Le ricerche condotte da molti studiosi (fra i primi Lewy e Rosenthal) hanno reso evidente il legame biologico esistente fra luce e umore; e come i sintomi depressivi dei pazienti colpiti da SAD recedessero con la somministrazione di un intenso programma di fototerapia.
L'esposizione ad una luce di qualità (spettro simile al sole) e di intensità adeguate, come quella di GAJA, è certamente l'antidoto più efficace e sicuro per combattere il SAD.
Già dopo alcune sedute di almeno mezz’ora al giorno ad una distanza di 80 - 10 cm dalla lampada GAJA ( 2.500 – 10.000 lux) si può ottenere un beneficio.
Per alleviarne i disturbi la luce intensa mattutina è riconosciuta più efficace di quella serale.



Basta a sonniferi e tranquillanti, che provocano assuefazione. Oggi si può combattere l’insonnia con un rimedio naturale come la luce biologica della lampada GAJA. Questa è la soluzione vincente quando la mancanza di riposo è dovuta ad un’alterazione dell’orologio biologico del nostro organismo che regola il ciclo sonno - veglia. Si possono così risolvere quelle forme di insonnia che comportano una fase ritardata del sonno (ci si addormenta per esempio alle tre di notte e ci si riesce a svegliare solo alle undici del mattino) oppure anticipata (si ha sonno per esempio alle otto di sera e poi alle tre di notte si è completamente svegli).
Nel primo caso la luce di GAJA deve essere assorbita la mattina perché così si anticipa il momento dell’addormentamento mentre nel secondo caso la luce deve essere assorbita verso sera per ritardare il momento dell’addormentamento.
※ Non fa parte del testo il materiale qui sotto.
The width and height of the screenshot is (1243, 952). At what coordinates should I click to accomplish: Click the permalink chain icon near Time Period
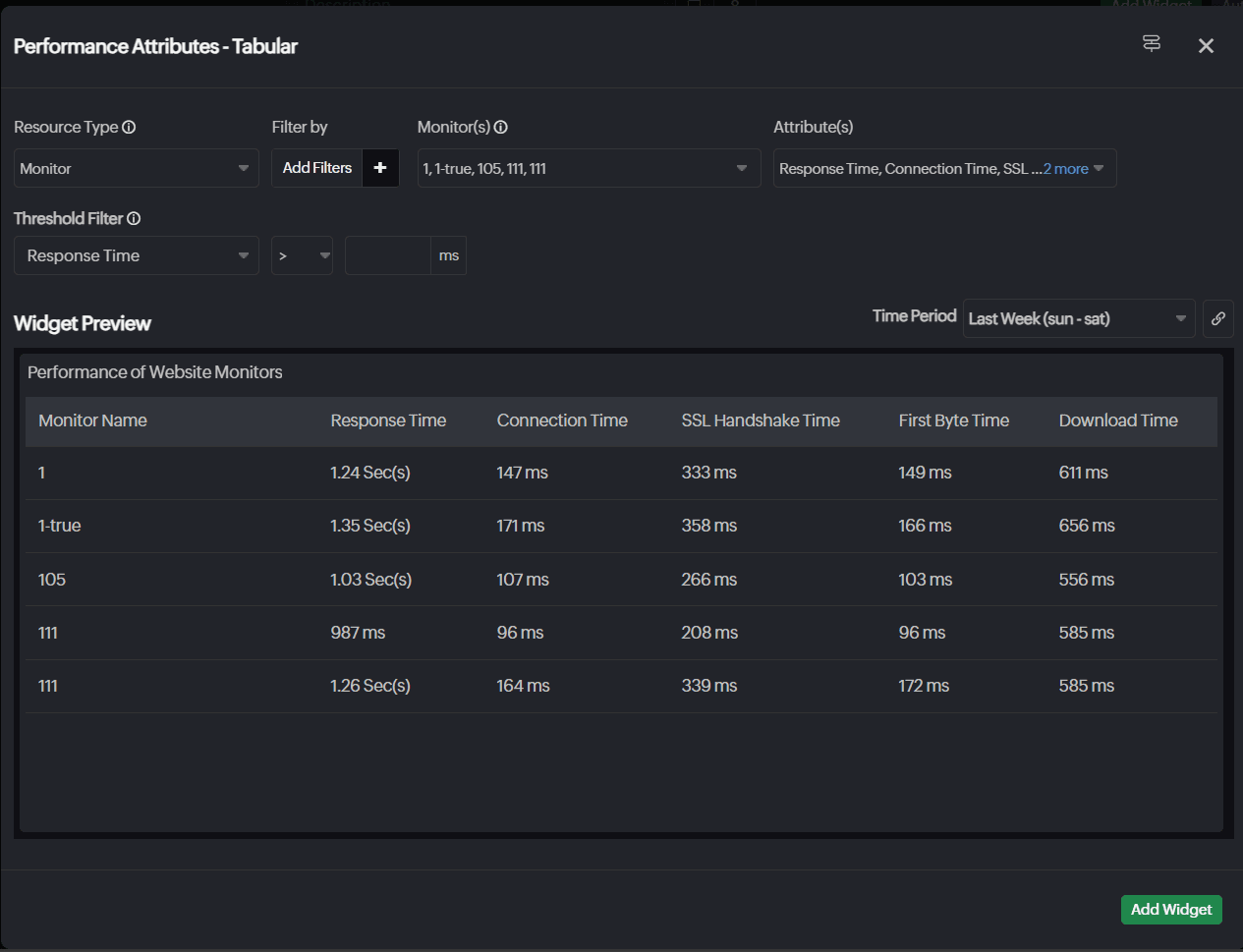pos(1217,318)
La luce è il principale regolatore del nostro orologio biologico interno, e l’assunzione della luce di GAJA con spettro ed intensità simili al sole, in un preciso momento della giornata, permette di riequilibrarlo. In questo caso la ghiandola pineale secerne, durante le ore notturne, maggiori quantità di melatonina, l’ormone che ha la funzione di regolare i ritmi del giorno e della notte e che ci permette di dormire sonni tranquilli e di recuperare dalle fatiche giornaliere.